For many investments out there, it can be difficult to get out if things are going wrong.

Money market funds invest in government securities like treasury bills that typically always have a demand. They’re backed by the US government after all. If you want to get out of your money market fund, it’s generally very easy to sell the shares and get your cash back quickly.

Many may have low fees

If you’re looking to get in or get out of a money market fund, there are typically low liquidity fees that are regulated by the SEC. This is a huge advantage over many other investments that may charge you to buy in or exit.

Potential risks of money market funds

Inflation can outpace the interest returns

One of the biggest risks with money market funds comes in the form of your purchasing power.

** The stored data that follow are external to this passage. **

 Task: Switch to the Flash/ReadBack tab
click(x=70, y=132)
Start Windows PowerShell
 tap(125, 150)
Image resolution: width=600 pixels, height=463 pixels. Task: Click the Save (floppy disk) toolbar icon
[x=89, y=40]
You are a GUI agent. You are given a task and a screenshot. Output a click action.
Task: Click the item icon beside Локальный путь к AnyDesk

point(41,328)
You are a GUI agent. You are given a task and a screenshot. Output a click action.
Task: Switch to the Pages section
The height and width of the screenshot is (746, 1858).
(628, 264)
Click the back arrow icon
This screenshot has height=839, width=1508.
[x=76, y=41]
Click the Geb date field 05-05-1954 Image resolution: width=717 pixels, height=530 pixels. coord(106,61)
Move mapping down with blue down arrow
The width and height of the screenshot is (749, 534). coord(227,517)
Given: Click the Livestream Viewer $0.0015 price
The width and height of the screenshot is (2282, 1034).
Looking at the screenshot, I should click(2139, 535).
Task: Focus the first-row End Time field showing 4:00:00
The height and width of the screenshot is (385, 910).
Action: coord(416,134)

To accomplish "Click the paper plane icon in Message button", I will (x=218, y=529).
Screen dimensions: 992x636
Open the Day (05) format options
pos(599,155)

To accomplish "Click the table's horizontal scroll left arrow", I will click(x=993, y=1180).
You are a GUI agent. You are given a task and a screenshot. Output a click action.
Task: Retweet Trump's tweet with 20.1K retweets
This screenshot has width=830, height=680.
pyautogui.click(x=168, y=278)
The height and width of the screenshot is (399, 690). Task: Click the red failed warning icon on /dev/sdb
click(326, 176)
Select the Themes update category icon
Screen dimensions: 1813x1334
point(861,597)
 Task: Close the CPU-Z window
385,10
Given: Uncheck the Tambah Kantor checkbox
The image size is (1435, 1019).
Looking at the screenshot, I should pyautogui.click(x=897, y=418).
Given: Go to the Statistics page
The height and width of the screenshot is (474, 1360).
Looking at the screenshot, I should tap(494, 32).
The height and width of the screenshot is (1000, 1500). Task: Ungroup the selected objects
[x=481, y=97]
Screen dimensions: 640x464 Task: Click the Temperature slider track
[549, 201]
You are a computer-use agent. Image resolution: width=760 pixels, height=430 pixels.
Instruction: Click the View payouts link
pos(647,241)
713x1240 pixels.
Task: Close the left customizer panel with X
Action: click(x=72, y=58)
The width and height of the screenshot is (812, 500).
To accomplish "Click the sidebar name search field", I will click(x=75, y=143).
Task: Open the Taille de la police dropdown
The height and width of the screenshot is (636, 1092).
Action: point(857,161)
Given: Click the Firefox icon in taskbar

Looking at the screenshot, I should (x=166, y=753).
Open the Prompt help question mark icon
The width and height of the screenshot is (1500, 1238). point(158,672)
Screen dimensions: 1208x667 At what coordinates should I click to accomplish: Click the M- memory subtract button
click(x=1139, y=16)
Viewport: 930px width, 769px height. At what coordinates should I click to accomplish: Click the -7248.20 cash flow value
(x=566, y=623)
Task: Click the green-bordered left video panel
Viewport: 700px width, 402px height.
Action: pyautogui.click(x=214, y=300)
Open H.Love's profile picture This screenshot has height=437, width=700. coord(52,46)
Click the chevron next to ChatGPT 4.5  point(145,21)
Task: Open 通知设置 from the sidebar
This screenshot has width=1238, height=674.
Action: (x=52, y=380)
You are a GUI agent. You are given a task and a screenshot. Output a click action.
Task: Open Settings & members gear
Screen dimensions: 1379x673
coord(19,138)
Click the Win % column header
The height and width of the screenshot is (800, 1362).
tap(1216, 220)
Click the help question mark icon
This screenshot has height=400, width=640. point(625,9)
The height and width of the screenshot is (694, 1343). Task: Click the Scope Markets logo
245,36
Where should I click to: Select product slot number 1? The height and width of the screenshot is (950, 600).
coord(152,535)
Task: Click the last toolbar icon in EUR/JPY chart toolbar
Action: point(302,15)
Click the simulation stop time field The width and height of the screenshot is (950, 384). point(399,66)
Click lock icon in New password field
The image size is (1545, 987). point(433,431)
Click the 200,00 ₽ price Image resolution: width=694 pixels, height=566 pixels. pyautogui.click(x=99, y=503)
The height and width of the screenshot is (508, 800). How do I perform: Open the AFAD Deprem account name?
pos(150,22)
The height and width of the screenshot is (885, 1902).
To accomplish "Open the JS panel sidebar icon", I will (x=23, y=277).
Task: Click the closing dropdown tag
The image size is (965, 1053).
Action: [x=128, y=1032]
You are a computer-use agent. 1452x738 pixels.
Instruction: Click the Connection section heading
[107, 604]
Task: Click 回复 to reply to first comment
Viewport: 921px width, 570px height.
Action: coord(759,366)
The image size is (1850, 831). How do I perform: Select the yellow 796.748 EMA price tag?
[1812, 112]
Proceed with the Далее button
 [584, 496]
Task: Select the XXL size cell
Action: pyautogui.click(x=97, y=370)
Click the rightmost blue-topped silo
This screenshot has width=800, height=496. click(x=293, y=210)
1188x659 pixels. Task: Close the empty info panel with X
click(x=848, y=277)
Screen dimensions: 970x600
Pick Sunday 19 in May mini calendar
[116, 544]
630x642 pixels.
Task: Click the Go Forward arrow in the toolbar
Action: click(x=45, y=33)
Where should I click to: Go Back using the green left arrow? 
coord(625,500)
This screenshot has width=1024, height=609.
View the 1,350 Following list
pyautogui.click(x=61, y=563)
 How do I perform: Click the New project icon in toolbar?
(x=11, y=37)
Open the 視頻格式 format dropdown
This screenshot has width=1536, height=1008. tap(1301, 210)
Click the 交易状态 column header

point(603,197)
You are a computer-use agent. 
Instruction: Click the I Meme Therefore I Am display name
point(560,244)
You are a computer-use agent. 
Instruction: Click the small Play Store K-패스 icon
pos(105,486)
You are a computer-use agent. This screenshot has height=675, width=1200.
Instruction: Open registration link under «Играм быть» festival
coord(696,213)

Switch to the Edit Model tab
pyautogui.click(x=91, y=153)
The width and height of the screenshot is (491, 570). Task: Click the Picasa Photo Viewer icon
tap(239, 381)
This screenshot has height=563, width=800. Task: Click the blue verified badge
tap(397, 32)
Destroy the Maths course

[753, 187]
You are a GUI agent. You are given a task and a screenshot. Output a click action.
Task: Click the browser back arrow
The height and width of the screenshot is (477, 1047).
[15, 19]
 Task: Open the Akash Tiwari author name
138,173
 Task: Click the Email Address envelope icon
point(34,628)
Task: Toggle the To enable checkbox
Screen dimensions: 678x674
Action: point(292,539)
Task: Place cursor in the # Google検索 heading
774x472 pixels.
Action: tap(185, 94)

This means you can get a return on your investment, but an increase in prices grew more than the interest.

For example, between April 2020 and April 2021, the consumer price index went up 4.2%.² If you invested in a money market fund that netted a 3% return, then you lost purchasing power on your investment.

The fees may be low, but they can eat into low returns

Though money market funds typically have low fees, that doesn’t mean they won’t eat into your returns. You can see here from the math on a $10,000 investment with the same 3% return from above and a $40 fee:

Annual investment return: $10,000 x 3% = $300

Fees: $300 - $40 = $260 in profit

In this case, $40 equals a little over 13% of your total profit. And that situation could compound with a loss in purchasing power.

No FDIC insurance

The federal government insures bank accounts—CDs, savings accounts, checking accounts, etc. However, money market mutual funds are investment accounts and are not insured by the FDIC.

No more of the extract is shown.